▶ **EXERCISE OBJECTIVE**
In the records, from the start through the line holding "Connexion (596, 14)", inclusive, swap "Historique" for "History" and give those lines again with nothing else changed. Leave the pictures out of your answer.

-.-.-

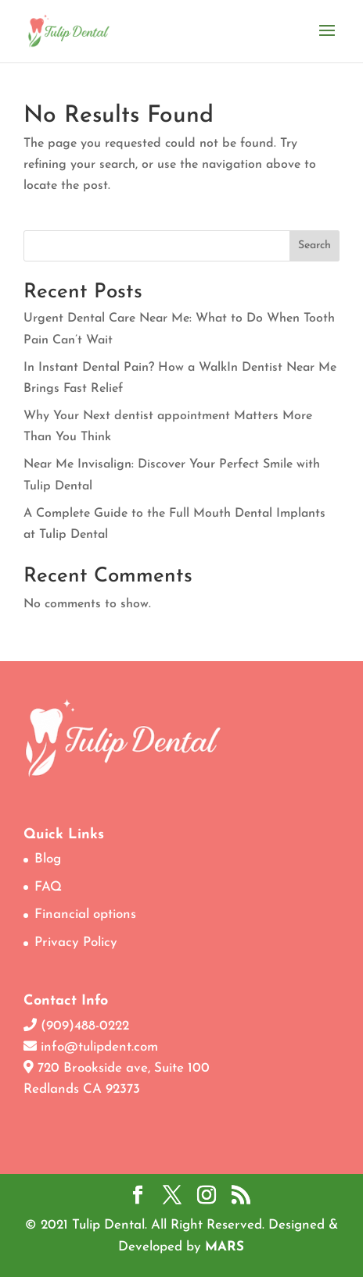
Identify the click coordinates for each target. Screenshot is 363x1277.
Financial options (85, 914)
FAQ (48, 887)
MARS (224, 1247)
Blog (47, 859)
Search (314, 245)
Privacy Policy (75, 942)
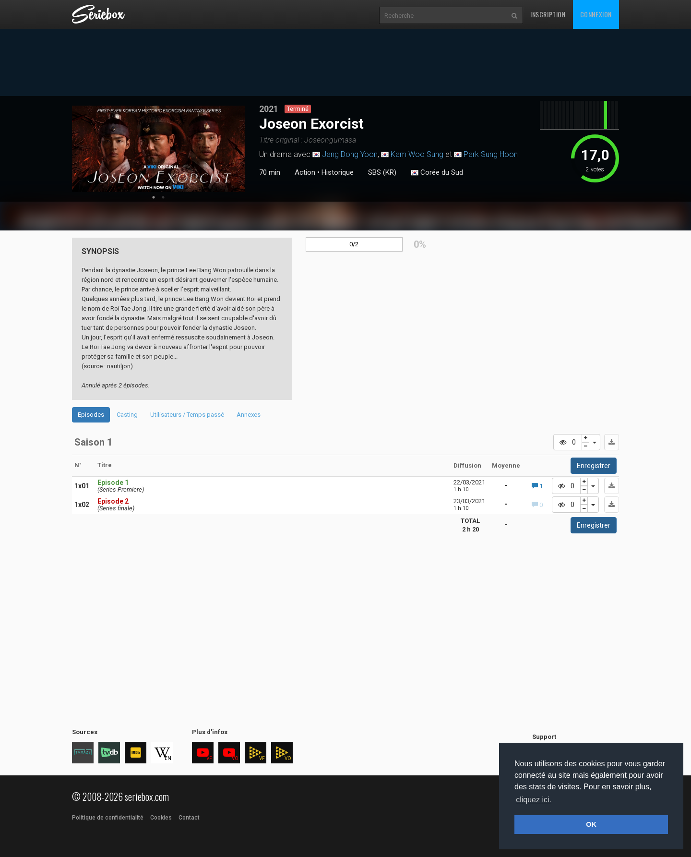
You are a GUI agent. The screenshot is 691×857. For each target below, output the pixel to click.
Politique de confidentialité (107, 817)
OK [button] (591, 824)
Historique (338, 172)
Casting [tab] (127, 414)
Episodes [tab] (91, 414)
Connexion (596, 14)
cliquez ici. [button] (533, 800)
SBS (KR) (382, 172)
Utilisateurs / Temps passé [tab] (187, 414)
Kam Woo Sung (417, 154)
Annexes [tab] (249, 414)
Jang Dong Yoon (350, 154)
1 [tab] (153, 197)
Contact (189, 817)
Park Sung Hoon (491, 154)
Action (305, 172)
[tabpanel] (158, 149)
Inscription (548, 14)
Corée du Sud (437, 173)
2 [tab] (163, 197)
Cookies (161, 817)
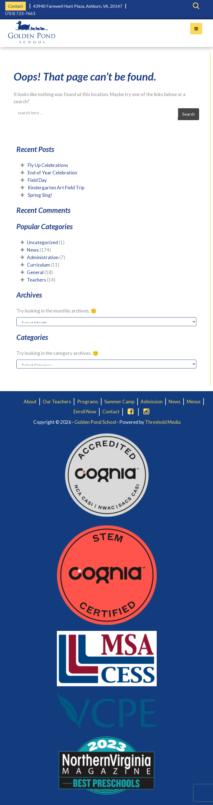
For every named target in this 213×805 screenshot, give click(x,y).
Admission (152, 401)
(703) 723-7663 (20, 13)
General (35, 272)
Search (188, 114)
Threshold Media (163, 422)
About (30, 401)
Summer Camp (119, 401)
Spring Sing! (40, 195)
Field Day (37, 180)
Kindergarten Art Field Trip (56, 187)
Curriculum (38, 265)
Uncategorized (42, 242)
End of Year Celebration (52, 173)
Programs (87, 401)
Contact (15, 6)
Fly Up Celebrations (48, 165)
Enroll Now (84, 411)
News (33, 250)
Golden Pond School (95, 422)
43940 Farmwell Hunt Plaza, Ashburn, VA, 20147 (77, 6)
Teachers (36, 280)
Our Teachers (57, 401)
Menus (194, 401)
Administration (43, 257)
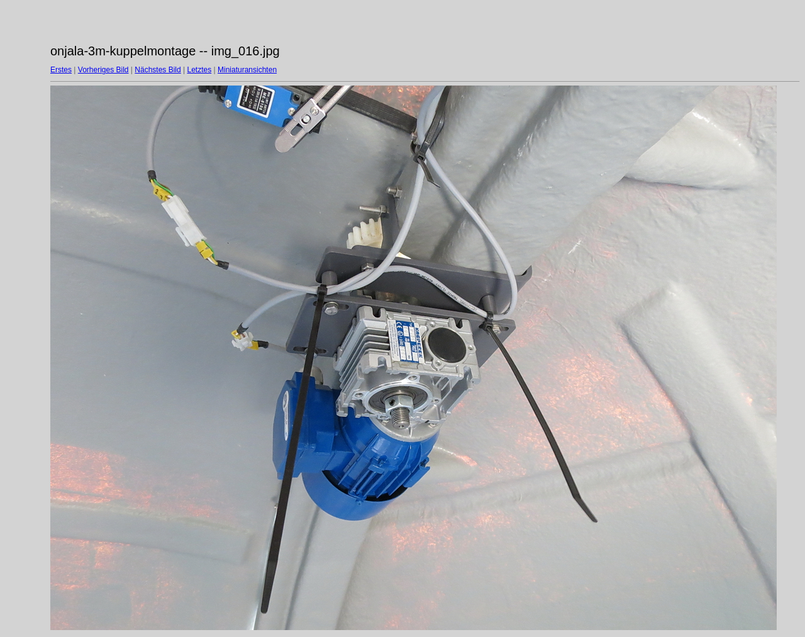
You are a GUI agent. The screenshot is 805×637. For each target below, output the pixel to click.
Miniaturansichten (247, 69)
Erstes (61, 69)
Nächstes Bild (157, 69)
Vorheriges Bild (103, 69)
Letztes (199, 69)
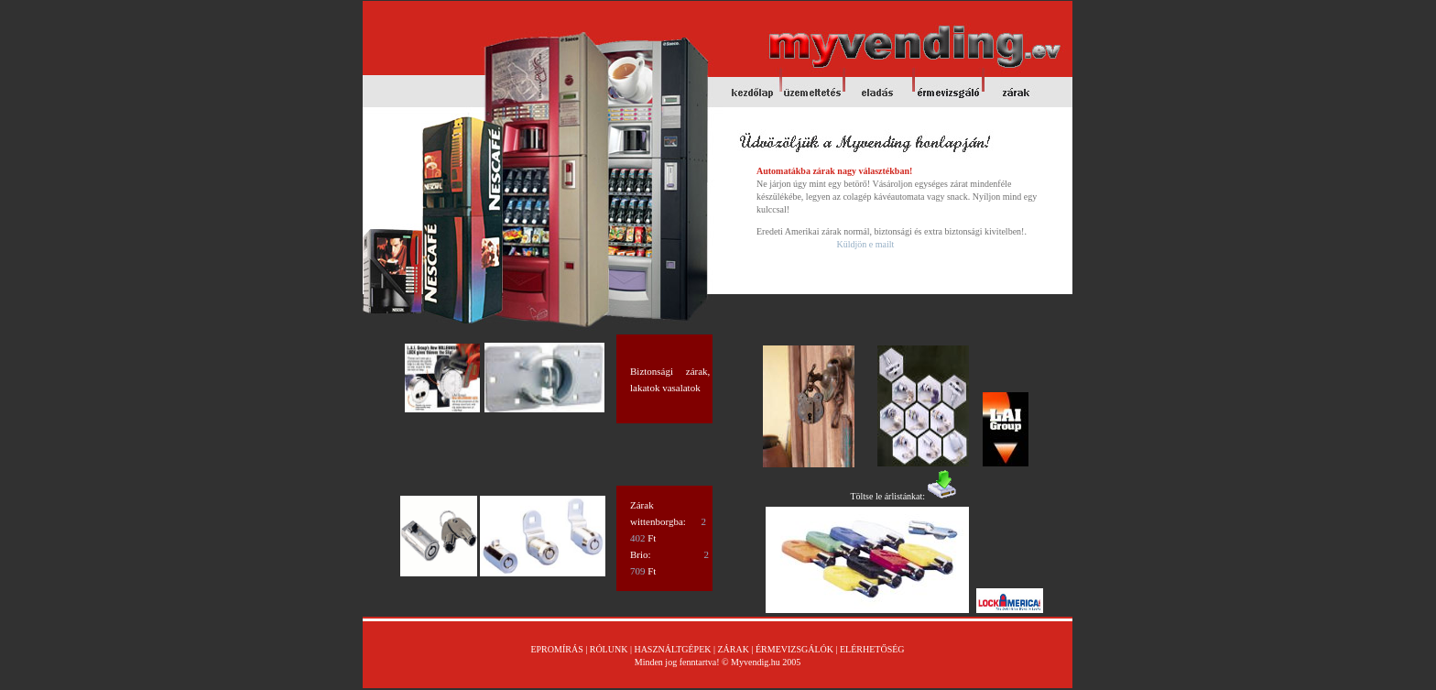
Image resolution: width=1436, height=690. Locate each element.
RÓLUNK (609, 649)
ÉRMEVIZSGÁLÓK (794, 649)
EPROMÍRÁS (557, 649)
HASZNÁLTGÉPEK (672, 649)
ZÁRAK (732, 649)
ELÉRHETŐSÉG (872, 649)
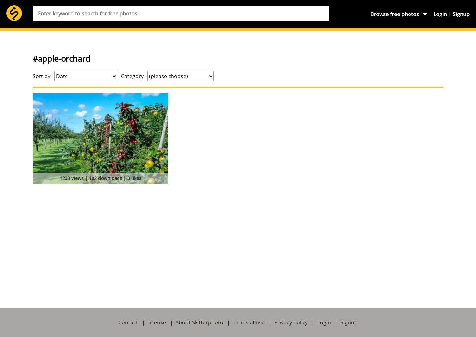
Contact (128, 322)
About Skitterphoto (199, 322)
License (156, 322)
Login (440, 14)
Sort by (41, 76)
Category (132, 76)
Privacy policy (291, 322)
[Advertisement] (238, 236)
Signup (461, 14)
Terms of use (249, 322)
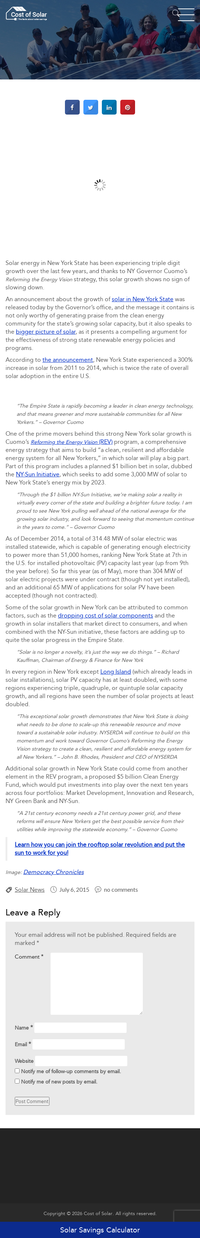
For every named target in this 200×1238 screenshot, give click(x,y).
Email (23, 1044)
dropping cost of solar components (105, 615)
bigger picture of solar (46, 331)
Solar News (30, 889)
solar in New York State (142, 299)
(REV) (72, 441)
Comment (29, 956)
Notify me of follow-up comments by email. (71, 1071)
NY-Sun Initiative (37, 474)
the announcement (67, 359)
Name (24, 1027)
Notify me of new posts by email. (59, 1082)
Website (24, 1061)
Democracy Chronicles (53, 871)
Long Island (115, 671)
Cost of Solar (98, 1213)
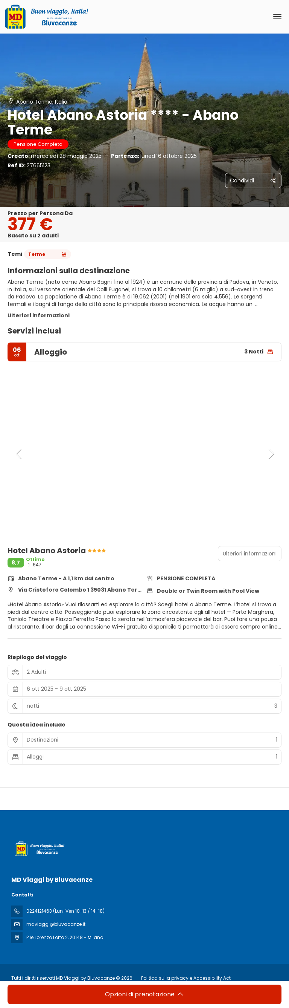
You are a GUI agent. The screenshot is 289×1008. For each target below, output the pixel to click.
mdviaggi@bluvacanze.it (55, 924)
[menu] (277, 17)
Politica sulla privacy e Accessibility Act (186, 978)
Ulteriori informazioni (39, 315)
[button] (18, 453)
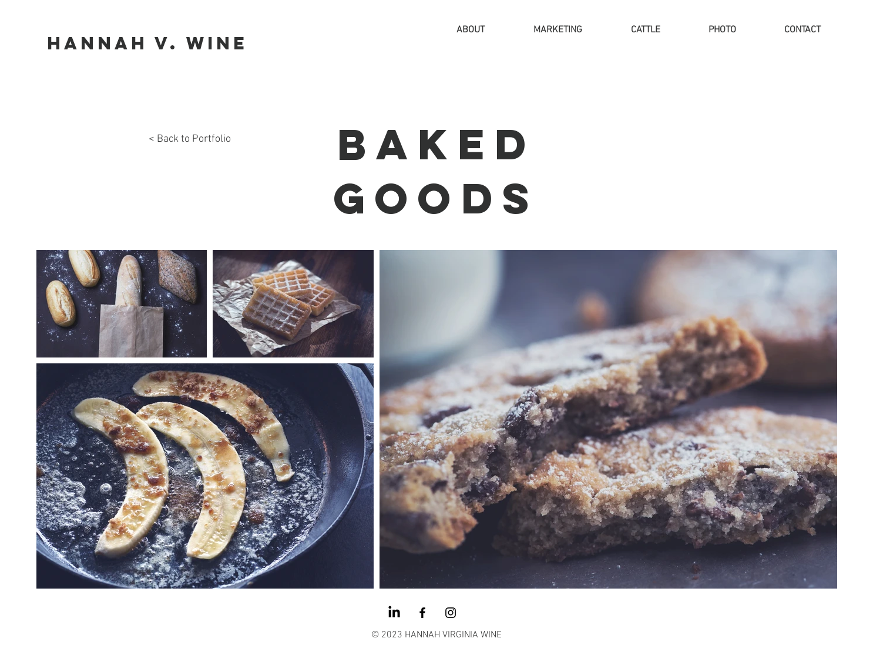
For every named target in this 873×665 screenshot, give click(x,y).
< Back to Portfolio (190, 139)
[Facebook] (422, 613)
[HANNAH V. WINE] (147, 44)
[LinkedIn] (394, 613)
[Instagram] (451, 613)
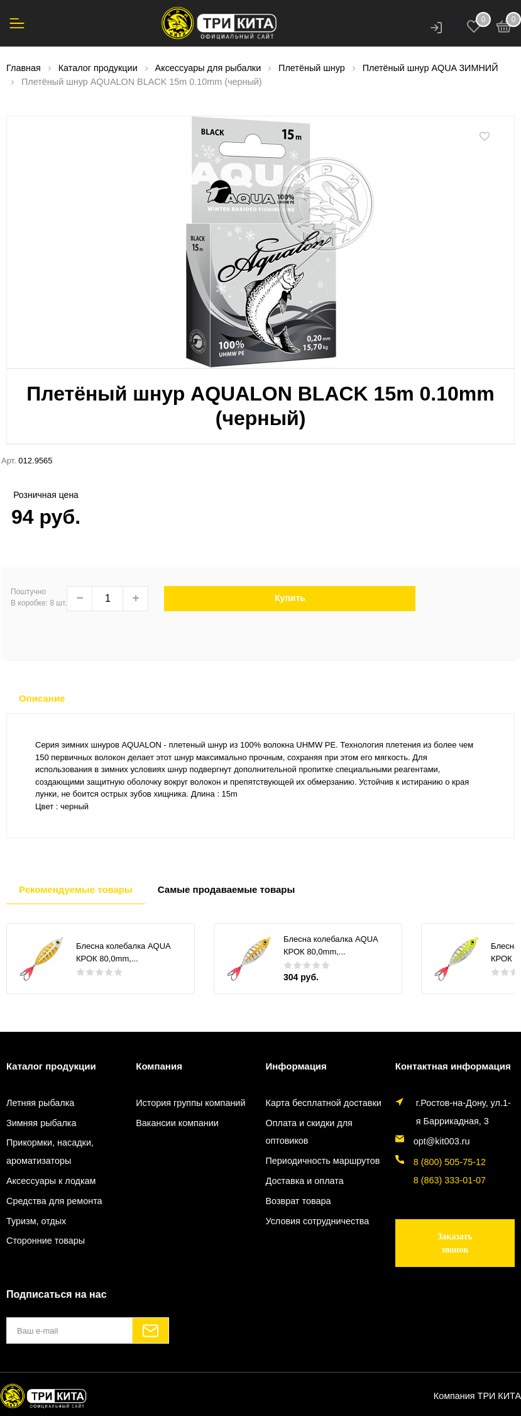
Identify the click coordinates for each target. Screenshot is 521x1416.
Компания (159, 1066)
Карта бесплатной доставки (323, 1103)
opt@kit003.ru (442, 1141)
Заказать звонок (455, 1243)
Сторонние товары (45, 1241)
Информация (296, 1066)
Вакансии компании (177, 1123)
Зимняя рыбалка (41, 1123)
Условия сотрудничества (318, 1221)
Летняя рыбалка (40, 1103)
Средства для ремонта (54, 1201)
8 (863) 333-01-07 (450, 1180)
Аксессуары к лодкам (51, 1181)
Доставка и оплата (305, 1181)
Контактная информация (453, 1066)
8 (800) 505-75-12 (450, 1162)
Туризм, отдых (36, 1221)
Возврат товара (298, 1201)
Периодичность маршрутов (323, 1161)
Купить (290, 598)
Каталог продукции (51, 1066)
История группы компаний (190, 1103)
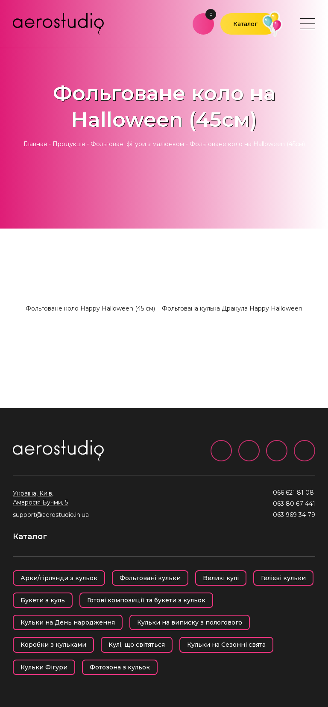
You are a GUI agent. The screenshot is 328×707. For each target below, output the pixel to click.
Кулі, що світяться (136, 644)
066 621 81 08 (293, 492)
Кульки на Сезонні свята (226, 644)
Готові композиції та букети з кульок (146, 600)
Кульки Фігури (43, 667)
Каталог (245, 24)
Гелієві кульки (283, 578)
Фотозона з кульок (120, 667)
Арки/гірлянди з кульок (58, 578)
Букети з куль (42, 600)
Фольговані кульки (150, 578)
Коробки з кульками (53, 644)
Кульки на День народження (67, 622)
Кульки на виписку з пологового (189, 622)
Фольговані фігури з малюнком (137, 144)
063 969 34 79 (294, 514)
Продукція (69, 144)
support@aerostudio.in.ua (51, 515)
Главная (35, 144)
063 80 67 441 (294, 503)
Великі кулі (221, 578)
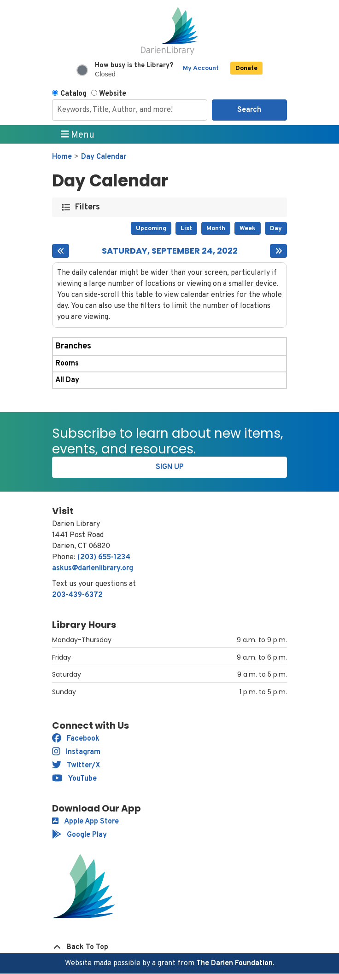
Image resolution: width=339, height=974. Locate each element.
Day (276, 228)
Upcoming (151, 228)
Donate (246, 68)
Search (249, 110)
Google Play (79, 835)
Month (215, 228)
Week (248, 228)
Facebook (75, 738)
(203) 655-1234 (103, 557)
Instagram (76, 752)
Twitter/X (76, 765)
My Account (201, 68)
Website (112, 94)
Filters (87, 207)
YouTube (74, 778)
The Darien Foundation (234, 963)
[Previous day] (60, 251)
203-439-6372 (77, 595)
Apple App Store (85, 821)
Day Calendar (103, 157)
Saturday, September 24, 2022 (170, 251)
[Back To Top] (169, 947)
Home (62, 157)
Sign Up (170, 467)
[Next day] (278, 251)
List (186, 228)
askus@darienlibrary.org (92, 568)
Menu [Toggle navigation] (78, 135)
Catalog (73, 94)
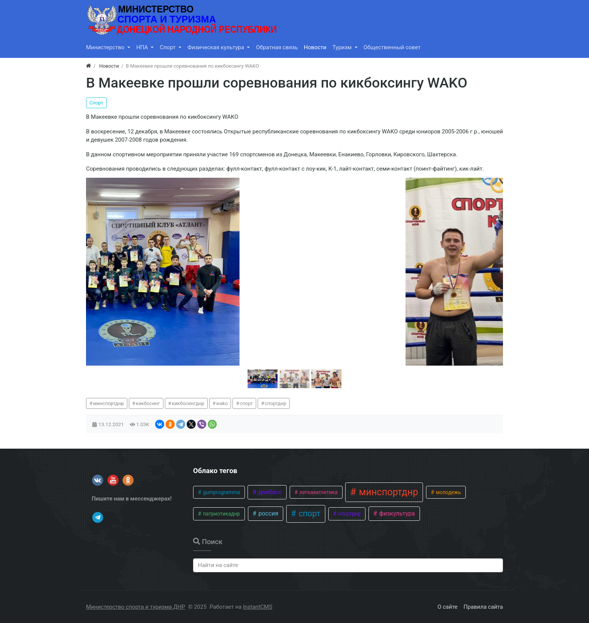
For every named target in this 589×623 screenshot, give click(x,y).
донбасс (269, 492)
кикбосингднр (188, 403)
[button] (263, 378)
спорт (246, 403)
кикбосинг (148, 403)
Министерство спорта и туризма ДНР (135, 606)
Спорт (96, 103)
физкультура (396, 513)
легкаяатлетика (318, 492)
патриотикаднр (221, 514)
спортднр (275, 403)
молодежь (448, 492)
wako (222, 403)
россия (267, 513)
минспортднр (108, 403)
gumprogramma (221, 492)
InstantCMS (257, 606)
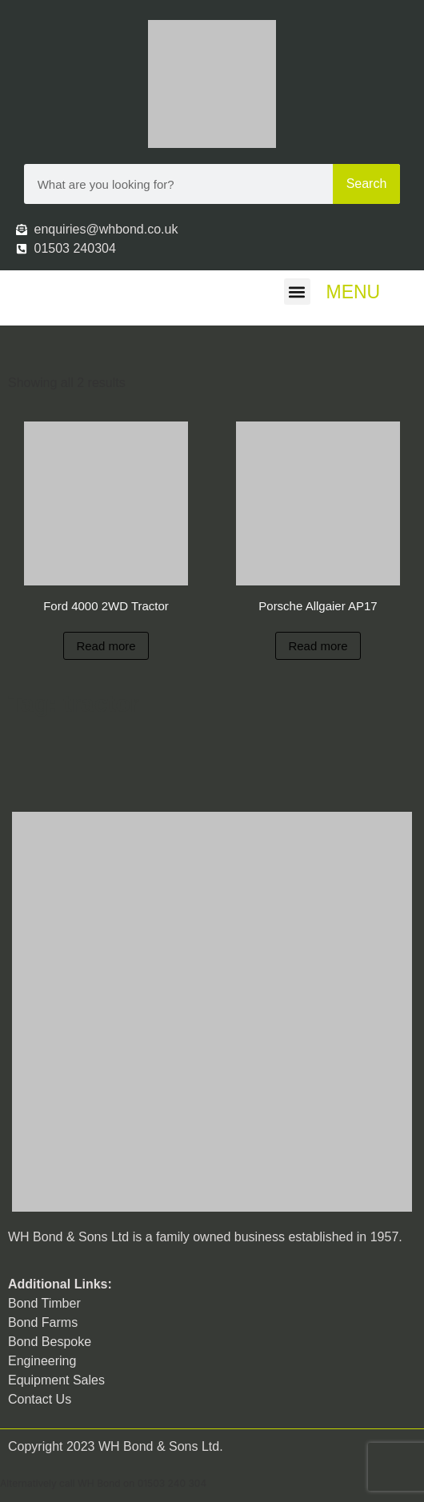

-.-.-

▶ **SOLVED PROBLEM**
Identify the click coordinates for each target. Screenshot is 363x1277.
Financial options (85, 914)
FAQ (48, 887)
MARS (224, 1247)
Blog (47, 859)
Search (314, 245)
Privacy Policy (75, 942)
You are a GUI agent. The screenshot is 691×857. For each target below, output the pixel to click.
Politique de confidentialité (107, 817)
OK [button] (591, 824)
History (338, 172)
Casting [tab] (127, 414)
Episodes [tab] (91, 414)
Connexion (596, 14)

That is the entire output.